┌─ Data for processing

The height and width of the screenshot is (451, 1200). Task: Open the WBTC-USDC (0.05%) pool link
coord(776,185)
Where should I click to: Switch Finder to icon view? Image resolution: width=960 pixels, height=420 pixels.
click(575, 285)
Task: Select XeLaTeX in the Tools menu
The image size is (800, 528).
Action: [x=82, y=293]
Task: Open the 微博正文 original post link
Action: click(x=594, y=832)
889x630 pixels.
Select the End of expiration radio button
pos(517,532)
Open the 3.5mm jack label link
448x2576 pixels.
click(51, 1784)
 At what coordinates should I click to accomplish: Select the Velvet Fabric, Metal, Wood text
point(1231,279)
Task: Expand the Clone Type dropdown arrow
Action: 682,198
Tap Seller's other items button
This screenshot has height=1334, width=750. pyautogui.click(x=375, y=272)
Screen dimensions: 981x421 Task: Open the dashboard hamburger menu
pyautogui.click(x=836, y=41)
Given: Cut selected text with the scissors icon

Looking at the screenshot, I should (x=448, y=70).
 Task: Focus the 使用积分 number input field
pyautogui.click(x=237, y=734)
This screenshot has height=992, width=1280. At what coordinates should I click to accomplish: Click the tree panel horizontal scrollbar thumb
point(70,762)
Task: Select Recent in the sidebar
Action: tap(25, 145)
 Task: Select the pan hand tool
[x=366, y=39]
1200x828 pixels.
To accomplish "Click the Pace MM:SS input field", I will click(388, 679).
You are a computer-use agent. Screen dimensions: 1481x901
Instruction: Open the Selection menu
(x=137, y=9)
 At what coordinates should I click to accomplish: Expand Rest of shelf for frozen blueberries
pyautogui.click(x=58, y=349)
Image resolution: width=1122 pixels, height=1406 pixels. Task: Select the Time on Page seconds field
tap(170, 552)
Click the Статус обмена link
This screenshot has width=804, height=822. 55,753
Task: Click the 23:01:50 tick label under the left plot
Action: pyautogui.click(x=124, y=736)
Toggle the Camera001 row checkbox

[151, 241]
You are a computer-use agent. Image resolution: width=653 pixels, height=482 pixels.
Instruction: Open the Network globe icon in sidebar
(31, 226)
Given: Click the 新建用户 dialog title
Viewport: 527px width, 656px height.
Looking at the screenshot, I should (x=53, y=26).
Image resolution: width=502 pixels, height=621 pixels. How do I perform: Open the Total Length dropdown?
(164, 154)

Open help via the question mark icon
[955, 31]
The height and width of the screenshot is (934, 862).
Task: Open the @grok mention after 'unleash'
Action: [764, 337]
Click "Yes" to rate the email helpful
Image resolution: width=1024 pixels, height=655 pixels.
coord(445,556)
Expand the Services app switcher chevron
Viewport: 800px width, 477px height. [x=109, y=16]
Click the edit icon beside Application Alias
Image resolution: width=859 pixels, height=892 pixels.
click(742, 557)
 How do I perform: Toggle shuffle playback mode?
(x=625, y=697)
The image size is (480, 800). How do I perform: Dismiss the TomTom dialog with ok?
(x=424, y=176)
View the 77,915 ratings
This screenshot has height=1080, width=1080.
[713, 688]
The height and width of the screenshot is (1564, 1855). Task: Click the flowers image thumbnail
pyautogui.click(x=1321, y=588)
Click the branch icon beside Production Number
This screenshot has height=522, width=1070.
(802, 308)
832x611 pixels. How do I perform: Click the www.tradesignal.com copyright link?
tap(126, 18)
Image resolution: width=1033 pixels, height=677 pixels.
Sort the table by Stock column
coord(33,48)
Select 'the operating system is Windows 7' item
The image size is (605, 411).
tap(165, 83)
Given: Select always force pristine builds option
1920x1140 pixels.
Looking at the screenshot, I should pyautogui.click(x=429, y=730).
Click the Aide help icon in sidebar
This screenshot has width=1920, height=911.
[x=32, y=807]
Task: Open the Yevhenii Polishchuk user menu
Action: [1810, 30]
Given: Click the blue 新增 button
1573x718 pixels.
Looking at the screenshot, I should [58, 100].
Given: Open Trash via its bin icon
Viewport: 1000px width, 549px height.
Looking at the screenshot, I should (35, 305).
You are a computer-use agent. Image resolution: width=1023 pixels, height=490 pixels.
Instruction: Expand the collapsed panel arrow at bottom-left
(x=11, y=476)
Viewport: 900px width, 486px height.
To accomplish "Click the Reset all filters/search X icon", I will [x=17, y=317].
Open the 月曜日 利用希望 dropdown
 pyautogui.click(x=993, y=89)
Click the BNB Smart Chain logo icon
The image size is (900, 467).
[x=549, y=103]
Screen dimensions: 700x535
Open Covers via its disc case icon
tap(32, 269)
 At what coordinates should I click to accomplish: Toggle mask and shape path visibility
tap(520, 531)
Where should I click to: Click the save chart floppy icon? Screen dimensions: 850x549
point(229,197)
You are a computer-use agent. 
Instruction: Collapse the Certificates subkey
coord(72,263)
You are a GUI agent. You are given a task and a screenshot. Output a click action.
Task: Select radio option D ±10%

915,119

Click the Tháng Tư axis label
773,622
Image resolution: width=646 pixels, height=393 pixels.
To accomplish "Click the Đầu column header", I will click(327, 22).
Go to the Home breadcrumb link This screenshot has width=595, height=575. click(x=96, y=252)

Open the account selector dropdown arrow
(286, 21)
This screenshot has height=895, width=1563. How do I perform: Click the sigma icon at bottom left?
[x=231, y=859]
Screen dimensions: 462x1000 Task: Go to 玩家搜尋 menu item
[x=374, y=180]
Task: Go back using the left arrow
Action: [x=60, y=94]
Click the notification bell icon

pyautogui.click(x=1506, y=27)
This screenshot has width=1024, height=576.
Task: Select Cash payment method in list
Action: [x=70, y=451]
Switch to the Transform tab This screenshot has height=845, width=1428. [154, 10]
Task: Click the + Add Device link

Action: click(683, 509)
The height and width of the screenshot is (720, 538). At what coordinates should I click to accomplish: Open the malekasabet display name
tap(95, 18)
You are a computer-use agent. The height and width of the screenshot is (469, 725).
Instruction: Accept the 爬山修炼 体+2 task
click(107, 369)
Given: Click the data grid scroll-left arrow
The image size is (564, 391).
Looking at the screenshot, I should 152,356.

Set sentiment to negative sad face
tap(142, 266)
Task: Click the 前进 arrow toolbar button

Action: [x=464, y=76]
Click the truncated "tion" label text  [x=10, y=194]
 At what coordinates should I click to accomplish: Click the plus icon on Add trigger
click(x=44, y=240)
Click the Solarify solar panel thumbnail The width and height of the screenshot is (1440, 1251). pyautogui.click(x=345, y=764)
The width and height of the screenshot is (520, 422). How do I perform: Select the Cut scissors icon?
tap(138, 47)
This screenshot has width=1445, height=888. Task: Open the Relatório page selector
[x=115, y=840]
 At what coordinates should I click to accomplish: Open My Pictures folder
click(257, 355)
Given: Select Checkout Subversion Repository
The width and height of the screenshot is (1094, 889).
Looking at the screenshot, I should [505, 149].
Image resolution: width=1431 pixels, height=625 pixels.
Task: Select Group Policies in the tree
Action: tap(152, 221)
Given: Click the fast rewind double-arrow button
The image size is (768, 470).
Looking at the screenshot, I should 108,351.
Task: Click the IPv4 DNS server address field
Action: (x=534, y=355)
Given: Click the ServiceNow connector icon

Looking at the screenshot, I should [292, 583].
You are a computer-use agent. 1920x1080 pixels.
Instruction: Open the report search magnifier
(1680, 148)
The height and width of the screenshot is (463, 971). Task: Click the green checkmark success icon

└─

Having looked over the entries above, reproduce all of them exactly.

The height and width of the screenshot is (451, 1200). Task: Open the WBTC-USDC (0.05%) pool link
coord(776,185)
Where should I click to: Switch Finder to icon view? Image resolution: width=960 pixels, height=420 pixels.
click(575, 285)
Task: Select XeLaTeX in the Tools menu
The image size is (800, 528).
Action: [x=82, y=293]
Task: Open the 微博正文 original post link
Action: click(x=594, y=832)
889x630 pixels.
Select the End of expiration radio button
pos(517,532)
Open the 3.5mm jack label link
448x2576 pixels.
click(51, 1784)
 At what coordinates should I click to accomplish: Select the Velvet Fabric, Metal, Wood text
point(1231,279)
Task: Expand the Clone Type dropdown arrow
Action: 682,198
Tap Seller's other items button
This screenshot has height=1334, width=750. pyautogui.click(x=375, y=272)
Screen dimensions: 981x421 Task: Open the dashboard hamburger menu
pyautogui.click(x=836, y=41)
Given: Cut selected text with the scissors icon

Looking at the screenshot, I should (x=448, y=70).
 Task: Focus the 使用积分 number input field
pyautogui.click(x=237, y=734)
This screenshot has height=992, width=1280. At what coordinates should I click to accomplish: Click the tree panel horizontal scrollbar thumb
point(70,762)
Task: Select Recent in the sidebar
Action: tap(25, 145)
 Task: Select the pan hand tool
[x=366, y=39]
1200x828 pixels.
To accomplish "Click the Pace MM:SS input field", I will click(388, 679).
You are a computer-use agent. Screen dimensions: 1481x901
Instruction: Open the Selection menu
(x=137, y=9)
 At what coordinates should I click to accomplish: Expand Rest of shelf for frozen blueberries
pyautogui.click(x=58, y=349)
Image resolution: width=1122 pixels, height=1406 pixels. Task: Select the Time on Page seconds field
tap(170, 552)
Click the Статус обмена link
This screenshot has width=804, height=822. 55,753
Task: Click the 23:01:50 tick label under the left plot
Action: pyautogui.click(x=124, y=736)
Toggle the Camera001 row checkbox

[151, 241]
You are a computer-use agent. Image resolution: width=653 pixels, height=482 pixels.
Instruction: Open the Network globe icon in sidebar
(31, 226)
Given: Click the 新建用户 dialog title
Viewport: 527px width, 656px height.
Looking at the screenshot, I should (x=53, y=26).
Image resolution: width=502 pixels, height=621 pixels. How do I perform: Open the Total Length dropdown?
(164, 154)

Open help via the question mark icon
[955, 31]
The height and width of the screenshot is (934, 862).
Task: Open the @grok mention after 'unleash'
Action: [764, 337]
Click "Yes" to rate the email helpful
Image resolution: width=1024 pixels, height=655 pixels.
coord(445,556)
Expand the Services app switcher chevron
Viewport: 800px width, 477px height. [x=109, y=16]
Click the edit icon beside Application Alias
Image resolution: width=859 pixels, height=892 pixels.
click(742, 557)
 How do I perform: Toggle shuffle playback mode?
(x=625, y=697)
The image size is (480, 800). How do I perform: Dismiss the TomTom dialog with ok?
(x=424, y=176)
View the 77,915 ratings
This screenshot has height=1080, width=1080.
[713, 688]
The height and width of the screenshot is (1564, 1855). Task: Click the flowers image thumbnail
pyautogui.click(x=1321, y=588)
Click the branch icon beside Production Number
This screenshot has height=522, width=1070.
(802, 308)
832x611 pixels. How do I perform: Click the www.tradesignal.com copyright link?
tap(126, 18)
Image resolution: width=1033 pixels, height=677 pixels.
Sort the table by Stock column
coord(33,48)
Select 'the operating system is Windows 7' item
The image size is (605, 411).
tap(165, 83)
Given: Select always force pristine builds option
1920x1140 pixels.
Looking at the screenshot, I should pyautogui.click(x=429, y=730).
Click the Aide help icon in sidebar
This screenshot has width=1920, height=911.
[x=32, y=807]
Task: Open the Yevhenii Polishchuk user menu
Action: [1810, 30]
Given: Click the blue 新增 button
1573x718 pixels.
Looking at the screenshot, I should [58, 100].
Given: Open Trash via its bin icon
Viewport: 1000px width, 549px height.
Looking at the screenshot, I should (35, 305).
You are a computer-use agent. Image resolution: width=1023 pixels, height=490 pixels.
Instruction: Expand the collapsed panel arrow at bottom-left
(x=11, y=476)
Viewport: 900px width, 486px height.
To accomplish "Click the Reset all filters/search X icon", I will [x=17, y=317].
Open the 月曜日 利用希望 dropdown
 pyautogui.click(x=993, y=89)
Click the BNB Smart Chain logo icon
The image size is (900, 467).
[x=549, y=103]
Screen dimensions: 700x535
Open Covers via its disc case icon
tap(32, 269)
 At what coordinates should I click to accomplish: Toggle mask and shape path visibility
tap(520, 531)
Where should I click to: Click the save chart floppy icon? Screen dimensions: 850x549
point(229,197)
You are a computer-use agent. 
Instruction: Collapse the Certificates subkey
coord(72,263)
You are a GUI agent. You are given a task and a screenshot. Output a click action.
Task: Select radio option D ±10%

915,119

Click the Tháng Tư axis label
773,622
Image resolution: width=646 pixels, height=393 pixels.
To accomplish "Click the Đầu column header", I will click(327, 22).
Go to the Home breadcrumb link This screenshot has width=595, height=575. click(x=96, y=252)

Open the account selector dropdown arrow
(286, 21)
This screenshot has height=895, width=1563. How do I perform: Click the sigma icon at bottom left?
[x=231, y=859]
Screen dimensions: 462x1000 Task: Go to 玩家搜尋 menu item
[x=374, y=180]
Task: Go back using the left arrow
Action: [x=60, y=94]
Click the notification bell icon

pyautogui.click(x=1506, y=27)
This screenshot has width=1024, height=576.
Task: Select Cash payment method in list
Action: [x=70, y=451]
Switch to the Transform tab This screenshot has height=845, width=1428. [154, 10]
Task: Click the + Add Device link

Action: click(683, 509)
The height and width of the screenshot is (720, 538). At what coordinates should I click to accomplish: Open the malekasabet display name
tap(95, 18)
You are a computer-use agent. The height and width of the screenshot is (469, 725).
Instruction: Accept the 爬山修炼 体+2 task
click(107, 369)
Given: Click the data grid scroll-left arrow
The image size is (564, 391).
Looking at the screenshot, I should 152,356.

Set sentiment to negative sad face
tap(142, 266)
Task: Click the 前进 arrow toolbar button

Action: [x=464, y=76]
Click the truncated "tion" label text  [x=10, y=194]
 At what coordinates should I click to accomplish: Click the plus icon on Add trigger
click(x=44, y=240)
Click the Solarify solar panel thumbnail The width and height of the screenshot is (1440, 1251). pyautogui.click(x=345, y=764)
The width and height of the screenshot is (520, 422). How do I perform: Select the Cut scissors icon?
tap(138, 47)
This screenshot has width=1445, height=888. Task: Open the Relatório page selector
[x=115, y=840]
 At what coordinates should I click to accomplish: Open My Pictures folder
click(257, 355)
Given: Select Checkout Subversion Repository
The width and height of the screenshot is (1094, 889).
Looking at the screenshot, I should [505, 149].
Image resolution: width=1431 pixels, height=625 pixels.
Task: Select Group Policies in the tree
Action: tap(152, 221)
Given: Click the fast rewind double-arrow button
The image size is (768, 470).
Looking at the screenshot, I should 108,351.
Task: Click the IPv4 DNS server address field
Action: (x=534, y=355)
Given: Click the ServiceNow connector icon

Looking at the screenshot, I should [292, 583].
You are a computer-use agent. 1920x1080 pixels.
Instruction: Open the report search magnifier
(1680, 148)
The height and width of the screenshot is (463, 971). Task: Click the green checkmark success icon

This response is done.